*** Opening of Provided records ***
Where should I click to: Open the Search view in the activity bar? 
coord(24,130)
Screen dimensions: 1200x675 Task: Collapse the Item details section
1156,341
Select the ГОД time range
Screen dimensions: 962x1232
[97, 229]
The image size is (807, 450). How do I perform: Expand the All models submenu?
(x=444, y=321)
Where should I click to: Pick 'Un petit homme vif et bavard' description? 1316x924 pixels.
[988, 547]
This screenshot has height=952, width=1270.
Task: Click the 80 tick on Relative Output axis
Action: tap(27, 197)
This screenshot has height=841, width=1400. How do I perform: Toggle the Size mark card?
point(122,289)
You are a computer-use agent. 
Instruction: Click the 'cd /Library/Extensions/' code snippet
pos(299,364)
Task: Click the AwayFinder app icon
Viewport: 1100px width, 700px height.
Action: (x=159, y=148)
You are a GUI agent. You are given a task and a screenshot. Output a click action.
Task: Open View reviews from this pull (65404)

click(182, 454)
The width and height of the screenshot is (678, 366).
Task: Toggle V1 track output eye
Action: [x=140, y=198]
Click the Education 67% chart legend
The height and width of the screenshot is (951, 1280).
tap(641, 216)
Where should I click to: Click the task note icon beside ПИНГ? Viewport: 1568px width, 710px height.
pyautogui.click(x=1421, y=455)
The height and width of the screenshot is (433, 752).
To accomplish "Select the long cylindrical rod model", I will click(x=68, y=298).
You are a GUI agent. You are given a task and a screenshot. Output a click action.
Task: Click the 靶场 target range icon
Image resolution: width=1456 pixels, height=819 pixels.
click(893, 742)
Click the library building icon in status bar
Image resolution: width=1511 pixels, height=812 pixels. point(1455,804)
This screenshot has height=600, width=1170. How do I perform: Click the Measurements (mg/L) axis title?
*** Close of Provided records ***
> _Work to complete_: What you give back should be the full listing, copied exactly.

> _Task output_:
Where should I click to: Open the Search view in the activity bar? 
coord(24,130)
Screen dimensions: 1200x675 Task: Collapse the Item details section
1156,341
Select the ГОД time range
Screen dimensions: 962x1232
[97, 229]
The image size is (807, 450). How do I perform: Expand the All models submenu?
(x=444, y=321)
Where should I click to: Pick 'Un petit homme vif et bavard' description? 1316x924 pixels.
[988, 547]
This screenshot has height=952, width=1270.
Task: Click the 80 tick on Relative Output axis
Action: tap(27, 197)
This screenshot has height=841, width=1400. How do I perform: Toggle the Size mark card?
point(122,289)
You are a computer-use agent. 
Instruction: Click the 'cd /Library/Extensions/' code snippet
pos(299,364)
Task: Click the AwayFinder app icon
Viewport: 1100px width, 700px height.
Action: (x=159, y=148)
You are a GUI agent. You are given a task and a screenshot. Output a click action.
Task: Open View reviews from this pull (65404)

click(182, 454)
The width and height of the screenshot is (678, 366).
Task: Toggle V1 track output eye
Action: [x=140, y=198]
Click the Education 67% chart legend
The height and width of the screenshot is (951, 1280).
tap(641, 216)
Where should I click to: Click the task note icon beside ПИНГ? Viewport: 1568px width, 710px height.
pyautogui.click(x=1421, y=455)
The height and width of the screenshot is (433, 752).
To accomplish "Select the long cylindrical rod model", I will click(x=68, y=298).
You are a GUI agent. You are given a task and a screenshot. Output a click action.
Task: Click the 靶场 target range icon
Image resolution: width=1456 pixels, height=819 pixels.
click(893, 742)
Click the library building icon in status bar
Image resolution: width=1511 pixels, height=812 pixels. point(1455,804)
This screenshot has height=600, width=1170. How do I perform: Click the Measurements (mg/L) axis title?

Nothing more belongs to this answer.